* Source document
[Editor’s Note: This interview contains some spoilers for “Small Things Like These.”]
“I didn’t want to play him like a hero. I think he’s actually having a nervous breakdown.”
Coming from Cillian Murphy, it would be fair to think he was talking about his Oscar-winning turn as the father of the atom bomb in last year’s Best Picture recipient, “Oppenheimer,” which wove back and forth through time as the scientist copes with the fallout of his monstrous creation. Instead, Murphy was talking about a character that hits a little closer to home for him, albeit in ways that may, surprisingly, draw comparison with his previous performance.
Set in Murphy’s native Ireland, in the small town of New Ross circa Christmas 1985, “Small Things Like These” revolves around Bill Furlong (Murphy), a coal distributor, husband, father of five daughters, and well-respected community member. Until Bill makes a discovery at the local convent that unearths deeply buried personal trauma and forces him to consider whether it’s even worth being respected by a community that would allow such pain and silence to persist.
“There is a question of morality, right? And culpability. ‘How can I as a man continue on with this knowledge, this kind of immutable knowledge?'” Murphy told IndieWire, during a recent interview, about comparing Bill with J. Robert Oppenheimer. “What do I do with it? Where do I put that? Where does it go? You can see in both cases, how it happens, what effect it has on the person.”
For Bill, the knowledge isn’t that of quantum worlds or technological instruments of mass death, but that of the Catholic Church and its hold on the Irish people. Specifically, Bill becomes increasingly aware of young girls being held and abused by the nuns of his convent, led by a sinister mother superior, Sister Mary (played with dark-eyed, cold-hearted terror by Emily Watson). The story, adapted by Enda Walsh from Claire Keegan’s 2021 novella of the same name, places a human narrative on the stain of Ireland’s Magdalene Laundries.

* Records from a dataset

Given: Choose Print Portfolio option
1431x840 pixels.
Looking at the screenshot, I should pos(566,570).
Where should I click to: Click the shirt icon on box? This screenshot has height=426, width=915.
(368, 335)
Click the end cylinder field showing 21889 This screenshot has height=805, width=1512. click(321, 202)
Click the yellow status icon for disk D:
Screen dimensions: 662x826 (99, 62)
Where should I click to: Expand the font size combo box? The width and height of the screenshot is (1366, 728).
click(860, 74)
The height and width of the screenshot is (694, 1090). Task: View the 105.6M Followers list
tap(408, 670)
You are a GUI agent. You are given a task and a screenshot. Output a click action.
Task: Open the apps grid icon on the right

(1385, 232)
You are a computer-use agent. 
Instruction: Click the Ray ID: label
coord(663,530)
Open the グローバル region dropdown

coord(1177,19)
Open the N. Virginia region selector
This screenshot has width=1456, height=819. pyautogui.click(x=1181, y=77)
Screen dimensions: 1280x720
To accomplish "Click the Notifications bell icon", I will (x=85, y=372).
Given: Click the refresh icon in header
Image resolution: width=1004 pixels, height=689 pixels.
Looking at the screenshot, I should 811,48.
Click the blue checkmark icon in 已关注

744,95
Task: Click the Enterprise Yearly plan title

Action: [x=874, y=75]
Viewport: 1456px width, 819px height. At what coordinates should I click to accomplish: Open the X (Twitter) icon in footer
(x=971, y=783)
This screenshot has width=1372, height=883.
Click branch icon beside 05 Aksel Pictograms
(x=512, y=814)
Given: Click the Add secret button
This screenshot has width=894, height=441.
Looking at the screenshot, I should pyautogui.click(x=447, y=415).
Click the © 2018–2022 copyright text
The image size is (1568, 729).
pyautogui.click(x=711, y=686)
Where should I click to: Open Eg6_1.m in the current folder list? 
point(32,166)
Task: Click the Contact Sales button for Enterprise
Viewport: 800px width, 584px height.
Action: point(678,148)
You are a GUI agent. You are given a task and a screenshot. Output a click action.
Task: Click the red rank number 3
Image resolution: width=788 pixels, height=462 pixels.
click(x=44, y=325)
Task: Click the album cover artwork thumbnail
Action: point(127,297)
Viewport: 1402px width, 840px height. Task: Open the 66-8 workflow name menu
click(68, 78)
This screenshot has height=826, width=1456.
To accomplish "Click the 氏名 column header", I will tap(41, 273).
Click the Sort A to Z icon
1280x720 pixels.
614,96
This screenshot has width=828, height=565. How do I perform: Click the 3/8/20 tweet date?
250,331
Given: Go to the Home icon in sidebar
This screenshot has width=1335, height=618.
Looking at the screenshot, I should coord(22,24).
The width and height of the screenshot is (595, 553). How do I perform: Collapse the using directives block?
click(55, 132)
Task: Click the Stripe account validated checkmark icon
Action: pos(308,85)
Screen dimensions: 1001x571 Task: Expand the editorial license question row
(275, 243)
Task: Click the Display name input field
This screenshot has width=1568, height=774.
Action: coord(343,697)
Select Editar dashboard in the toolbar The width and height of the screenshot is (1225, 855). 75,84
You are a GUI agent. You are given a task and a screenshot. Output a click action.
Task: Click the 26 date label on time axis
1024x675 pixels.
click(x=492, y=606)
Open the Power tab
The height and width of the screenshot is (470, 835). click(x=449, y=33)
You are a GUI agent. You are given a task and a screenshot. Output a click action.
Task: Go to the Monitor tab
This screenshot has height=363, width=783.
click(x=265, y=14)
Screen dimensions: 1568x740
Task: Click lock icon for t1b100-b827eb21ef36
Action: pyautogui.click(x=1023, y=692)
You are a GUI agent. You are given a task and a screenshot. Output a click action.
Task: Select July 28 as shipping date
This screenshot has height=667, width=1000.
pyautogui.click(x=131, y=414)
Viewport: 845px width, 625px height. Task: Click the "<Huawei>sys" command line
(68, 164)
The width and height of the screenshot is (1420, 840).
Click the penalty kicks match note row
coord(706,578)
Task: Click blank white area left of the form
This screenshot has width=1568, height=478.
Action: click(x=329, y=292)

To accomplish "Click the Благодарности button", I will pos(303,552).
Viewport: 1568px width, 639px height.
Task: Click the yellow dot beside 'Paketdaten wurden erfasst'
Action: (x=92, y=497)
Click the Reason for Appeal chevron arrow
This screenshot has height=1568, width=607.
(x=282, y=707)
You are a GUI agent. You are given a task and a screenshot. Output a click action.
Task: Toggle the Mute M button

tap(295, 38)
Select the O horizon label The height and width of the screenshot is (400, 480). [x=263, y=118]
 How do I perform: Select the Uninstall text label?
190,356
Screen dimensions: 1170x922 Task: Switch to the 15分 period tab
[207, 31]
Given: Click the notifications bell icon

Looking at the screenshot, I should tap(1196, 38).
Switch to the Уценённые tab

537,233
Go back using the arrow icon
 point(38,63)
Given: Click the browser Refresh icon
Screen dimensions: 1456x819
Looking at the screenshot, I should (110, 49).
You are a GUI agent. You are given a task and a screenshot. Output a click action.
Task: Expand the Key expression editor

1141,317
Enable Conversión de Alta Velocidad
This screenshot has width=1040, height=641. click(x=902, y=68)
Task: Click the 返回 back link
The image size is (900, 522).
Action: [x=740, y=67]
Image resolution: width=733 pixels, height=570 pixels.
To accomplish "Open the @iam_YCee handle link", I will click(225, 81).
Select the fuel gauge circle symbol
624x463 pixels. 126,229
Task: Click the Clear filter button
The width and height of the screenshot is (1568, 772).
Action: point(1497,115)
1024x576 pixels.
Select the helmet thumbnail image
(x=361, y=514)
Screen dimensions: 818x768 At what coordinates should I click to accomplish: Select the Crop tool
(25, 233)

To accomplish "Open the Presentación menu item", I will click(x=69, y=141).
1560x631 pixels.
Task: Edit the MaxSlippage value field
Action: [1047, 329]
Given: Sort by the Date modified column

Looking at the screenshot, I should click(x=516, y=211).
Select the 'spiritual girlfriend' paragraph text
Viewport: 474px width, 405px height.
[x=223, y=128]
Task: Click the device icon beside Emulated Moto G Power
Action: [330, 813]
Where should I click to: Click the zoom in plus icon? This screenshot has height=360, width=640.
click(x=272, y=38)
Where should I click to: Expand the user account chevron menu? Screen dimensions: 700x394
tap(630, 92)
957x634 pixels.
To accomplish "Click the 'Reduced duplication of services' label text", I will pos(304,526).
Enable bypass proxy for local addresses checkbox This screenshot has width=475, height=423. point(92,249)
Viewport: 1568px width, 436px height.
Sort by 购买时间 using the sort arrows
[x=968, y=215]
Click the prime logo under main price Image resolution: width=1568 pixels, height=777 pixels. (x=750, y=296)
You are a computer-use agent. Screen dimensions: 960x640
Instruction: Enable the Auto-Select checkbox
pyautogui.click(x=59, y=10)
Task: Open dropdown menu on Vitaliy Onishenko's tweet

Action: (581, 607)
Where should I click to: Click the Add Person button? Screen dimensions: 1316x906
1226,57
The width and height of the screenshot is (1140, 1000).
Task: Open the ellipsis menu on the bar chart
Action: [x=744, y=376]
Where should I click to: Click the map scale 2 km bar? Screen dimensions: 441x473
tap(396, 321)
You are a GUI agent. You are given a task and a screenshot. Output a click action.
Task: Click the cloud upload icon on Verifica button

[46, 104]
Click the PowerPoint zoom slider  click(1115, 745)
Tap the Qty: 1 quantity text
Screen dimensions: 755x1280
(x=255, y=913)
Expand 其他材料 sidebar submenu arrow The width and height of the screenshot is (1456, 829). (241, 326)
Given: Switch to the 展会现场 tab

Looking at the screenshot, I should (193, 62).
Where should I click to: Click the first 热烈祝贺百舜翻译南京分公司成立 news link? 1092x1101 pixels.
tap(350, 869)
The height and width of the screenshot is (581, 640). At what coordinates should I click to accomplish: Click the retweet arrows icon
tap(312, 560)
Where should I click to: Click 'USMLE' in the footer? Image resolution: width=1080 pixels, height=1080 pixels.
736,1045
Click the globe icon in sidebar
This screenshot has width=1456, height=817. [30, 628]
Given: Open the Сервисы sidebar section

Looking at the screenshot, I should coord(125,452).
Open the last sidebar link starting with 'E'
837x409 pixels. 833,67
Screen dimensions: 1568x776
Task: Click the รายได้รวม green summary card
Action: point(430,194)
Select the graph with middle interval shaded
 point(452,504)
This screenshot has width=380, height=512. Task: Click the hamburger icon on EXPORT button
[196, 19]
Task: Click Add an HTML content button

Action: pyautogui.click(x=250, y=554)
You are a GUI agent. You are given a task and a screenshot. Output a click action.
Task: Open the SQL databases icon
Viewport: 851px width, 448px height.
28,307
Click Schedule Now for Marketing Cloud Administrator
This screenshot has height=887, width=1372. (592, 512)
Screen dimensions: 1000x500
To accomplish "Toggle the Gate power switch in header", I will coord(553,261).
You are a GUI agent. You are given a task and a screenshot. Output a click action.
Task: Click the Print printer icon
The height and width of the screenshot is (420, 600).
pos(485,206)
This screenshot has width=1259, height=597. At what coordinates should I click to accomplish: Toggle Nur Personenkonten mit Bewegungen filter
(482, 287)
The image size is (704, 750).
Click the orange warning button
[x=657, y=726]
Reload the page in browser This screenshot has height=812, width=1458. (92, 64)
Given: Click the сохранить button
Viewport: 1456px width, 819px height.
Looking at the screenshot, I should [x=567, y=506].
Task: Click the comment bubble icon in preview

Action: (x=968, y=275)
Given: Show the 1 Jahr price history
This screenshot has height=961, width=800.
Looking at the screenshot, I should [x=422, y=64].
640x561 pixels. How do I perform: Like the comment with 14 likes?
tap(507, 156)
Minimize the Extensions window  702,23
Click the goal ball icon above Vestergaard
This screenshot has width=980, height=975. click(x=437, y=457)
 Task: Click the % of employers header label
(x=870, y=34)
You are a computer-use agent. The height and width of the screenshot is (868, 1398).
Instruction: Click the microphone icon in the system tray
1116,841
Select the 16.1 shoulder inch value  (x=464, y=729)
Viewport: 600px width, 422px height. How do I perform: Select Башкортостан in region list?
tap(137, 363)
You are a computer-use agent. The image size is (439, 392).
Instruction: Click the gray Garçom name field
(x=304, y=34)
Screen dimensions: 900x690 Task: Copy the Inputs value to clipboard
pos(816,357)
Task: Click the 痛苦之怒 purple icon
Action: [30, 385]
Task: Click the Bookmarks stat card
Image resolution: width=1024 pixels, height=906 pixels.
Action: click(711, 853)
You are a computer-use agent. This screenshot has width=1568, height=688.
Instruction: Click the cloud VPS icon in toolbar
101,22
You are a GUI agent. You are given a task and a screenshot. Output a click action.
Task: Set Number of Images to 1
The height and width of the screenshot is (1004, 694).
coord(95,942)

* Exercise objective
Answer these questions from the interview about "Small Things Like These":
(a) In what town and around what time is the film set?
(b) Which actor plays Sister Mary?
(c) Who adapted the story, and whose novella is it based on?

* Problem solution
(a) New Ross, Ireland, around Christmas 1985.
(b) Emily Watson.
(c) Enda Walsh adapted it from Claire Keegan's 2021 novella.